Facts about Swaffham
General Info
Swaffham is a market town and civil parish in the Breckland District and English county of Norfolk. It is situated 12 miles east of King’s Lynn and 31 miles west of Norwich. Swaffham is one of the many locations for The Man Who Became Rich through a Dream folk tale. The tale tells of a pedlar from Swaffham who dreamed for several consecutive nights that if he waited on London Bridge he would eventually hear good news. He travelled to London and waited for several days on the bridge.
History
The name of the town derives from the Old English Swǣfa hām = “the homestead of the Swabians”; some of them presumably came with the Angles and Saxons. By the 14th and 15th centuries, Swaffham had an emerging sheep and wool industry. As a result of this prosperity, the town has a large market place.
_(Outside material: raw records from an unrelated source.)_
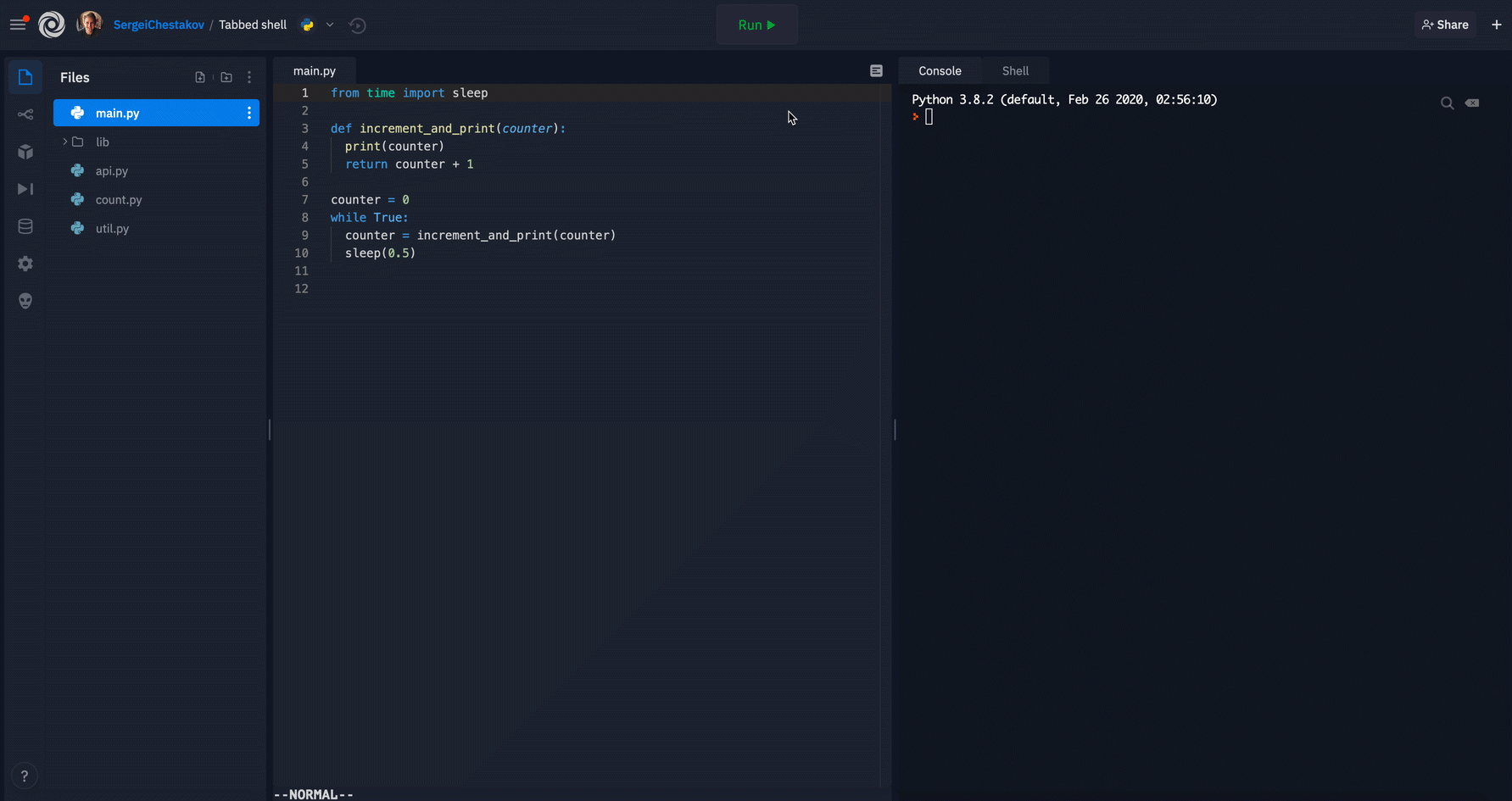
Task: Open the Database sidebar icon
Action: [x=25, y=226]
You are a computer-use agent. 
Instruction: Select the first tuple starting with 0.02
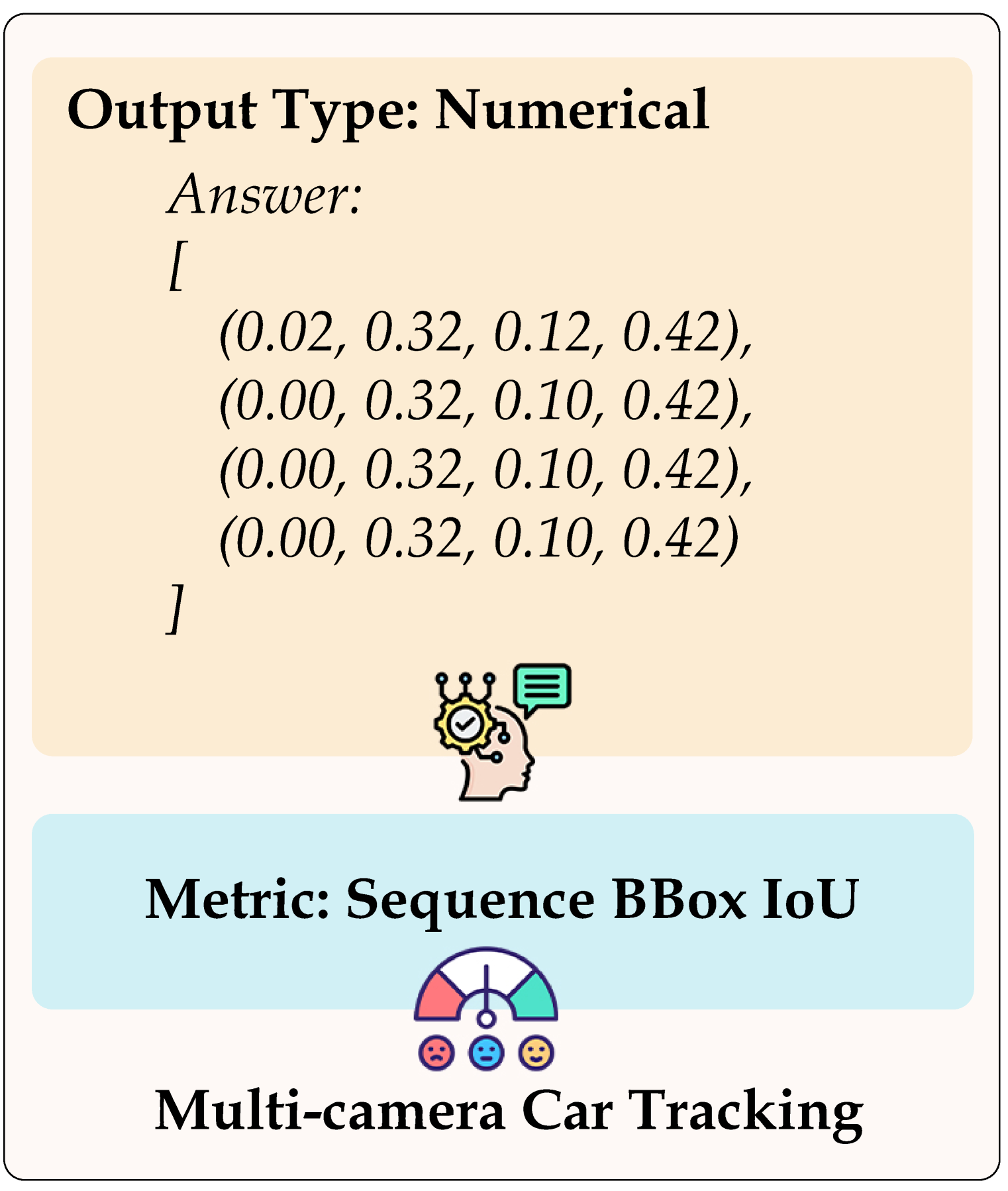point(485,333)
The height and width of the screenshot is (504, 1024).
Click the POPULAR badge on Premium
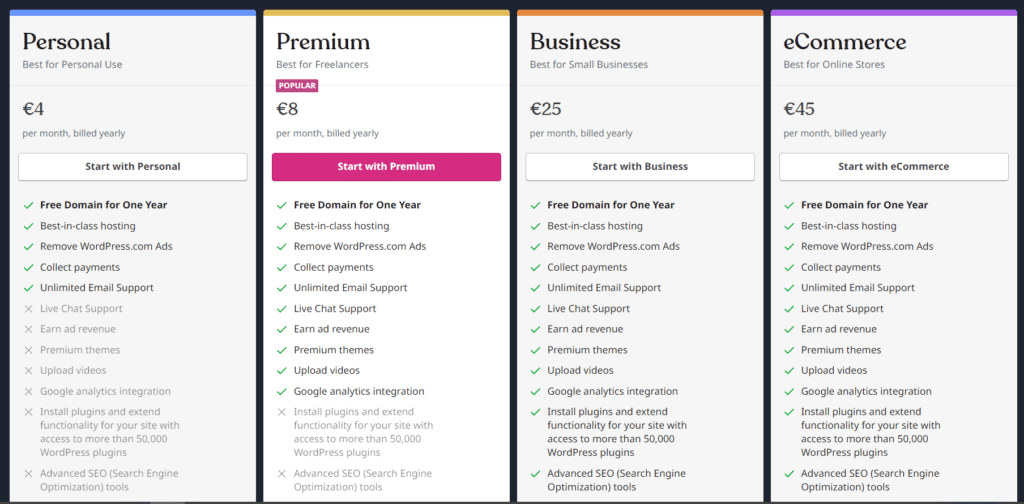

The market cross here was built by George Walpole, 3rd Earl of Orford and presented to the town in 1783. On the top is the statue of Ceres, the Roman goddess of the harvest.
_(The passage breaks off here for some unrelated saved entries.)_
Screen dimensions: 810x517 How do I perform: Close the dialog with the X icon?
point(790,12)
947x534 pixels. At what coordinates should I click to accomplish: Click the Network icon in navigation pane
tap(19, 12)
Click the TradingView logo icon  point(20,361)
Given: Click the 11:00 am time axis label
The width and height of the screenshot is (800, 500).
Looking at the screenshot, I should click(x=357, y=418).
On the west side of Swaffham Market Place are several old buildings which for many years housed the historic Hamond’s Grammar School, as a plaque on the wall of the main building explains. The Hamond’s Grammar School building latterly came to serve as the sixth form for the Hamond’s High School, but that use has since ceased. Harry Carter, the grammar school’s art teacher of the 1960s, was responsible for a great number of the carved village signs that are now found in many of Norfolk’s towns and villages, including Swaffham’s own sign commemorating the legendary Pedlar of Swaffham, which is in the corner of the market place just opposite the old school’s gates.